Meath were newly crowned All-Ireland champions at the time and Australian tour organiser Harry Beitzel had planned a world tour for a selection of star Australian Rules footballers. Beitzel contacted the powers-to-be in Croke Park seeking a match against the Irish champions and made it clear that he only wanted to play against the best and didn't want to travel 12,000 just to play a friendly.

As a result of that game in Croke Park an invitation went out to Meath to tour Australia early the next year and at a special meeting of the Meath Co Board on the last day of 1967 it was unanimously decided the trip should go ahead. The proposer was Johnny Murtagh, father of present Meath senior selector Finian, and he was seconded by Tommy Hand (St Vincent's, Ardcath).

None of the national newspapers were represented on the trip due to cost, and Rathkenny native Jim Gammons in his recently published book Football Immortals recalled that he got a telegram from the Irish Times on the morning of the trip requesting him to send back dispatches to the newspaper. Famed commentator Micheál O'Hehir covered the trip for RTE, but he had set off separately to take in a race meeting in Kentucky and arrived in Australia from the opposite direction.

The whole of the county were glued to their radios to hear Micheál's commentaries, including the final match which was live on Radio Eireann on St Patrick's morning. The inimitable Micheál was as familiar with some of the Australian players as he was with the Meath men and whenever he mentioned the likes of Ron Barassi or Polly Farmer his commentary went up a few more decibels.

The opening leg of the journey was a stopover in Rome where they were welcomed by Brother Denis Wall, a native of Davidstown Slane. From there, following a tour of the city, it was on to Istanbul and there then followed a journey of 2,394 miles to Bahrain.

From there it was on to Calcutta, then Singapore, and the party eventually touched down in Perth on Wednesday March 6th, 11,600 miles from home, ahead of their opening match of the tour.

Over the next number of days Meath would move on to Melbourne, Sydney and Adelaide and then return to Melbourne for the final match of the tour.

They first arrived in Melbourne on March 10th and the following day was Moomba Day, a public holiday and a day of celebration in the State of Victoria and Melbourne in particular.

It was similar to St Patrick's Day in Dublin city, with parades and marching bands. The Meath men had a special place in the parade, with a float decorated with shamrocks and Tricolours and backed by a large laurel wreath inscribed with 'The Mighty Men of Meath'. On board were several members of the team and officials wearing their 'Digger' hats.

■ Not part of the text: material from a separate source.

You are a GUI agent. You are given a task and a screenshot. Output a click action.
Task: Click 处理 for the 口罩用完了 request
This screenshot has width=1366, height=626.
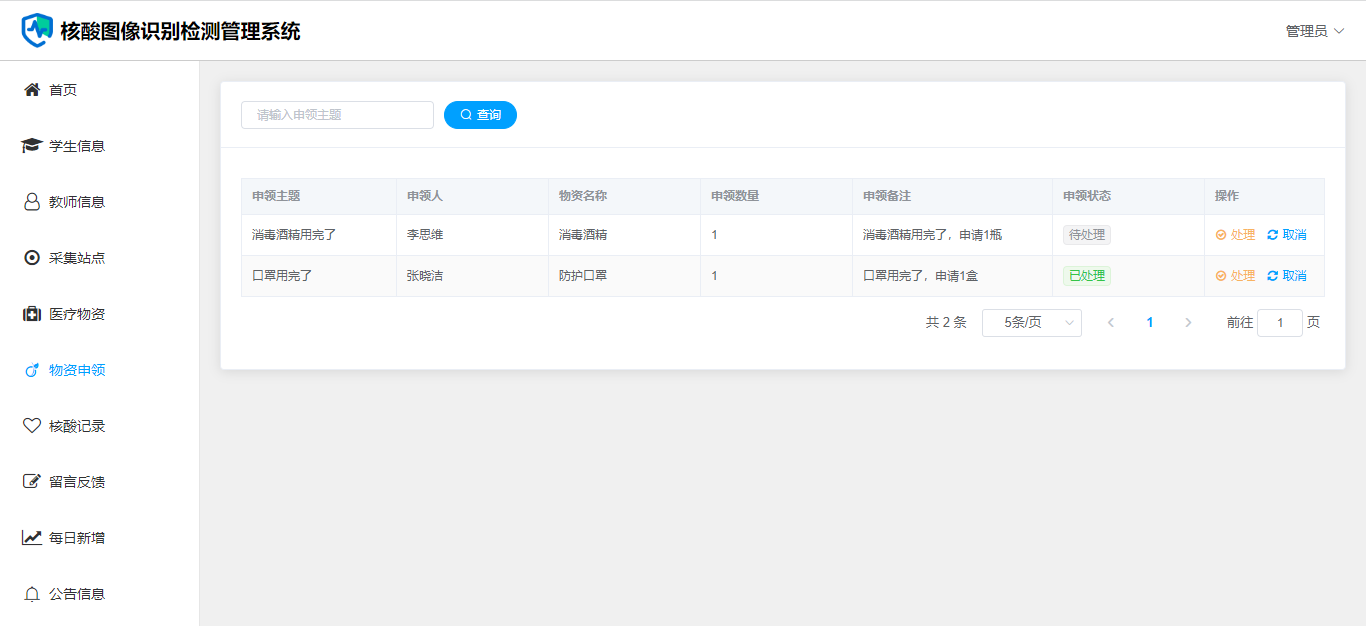pyautogui.click(x=1235, y=276)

That was just one of the social outings where the team and officials were feted before they left Australian shores. There was also plenty of sightseeing, excursions and banquets along the way as well as the important issue of football matches.

When the team arrived back at Dublin airport and touched down at 11.35 in the morning there were hundreds and hundreds of Meath supporters to welcome them home. Also there were members of Trim CBS band, together with a troupe of girl dancers from the Convent of Mercy, Trim, home town of captain Peter Darby.

The following evening the team and officials were accorded a civic reception in Navan and again thousands of fans thronged the streets to give the team a hero's welcome.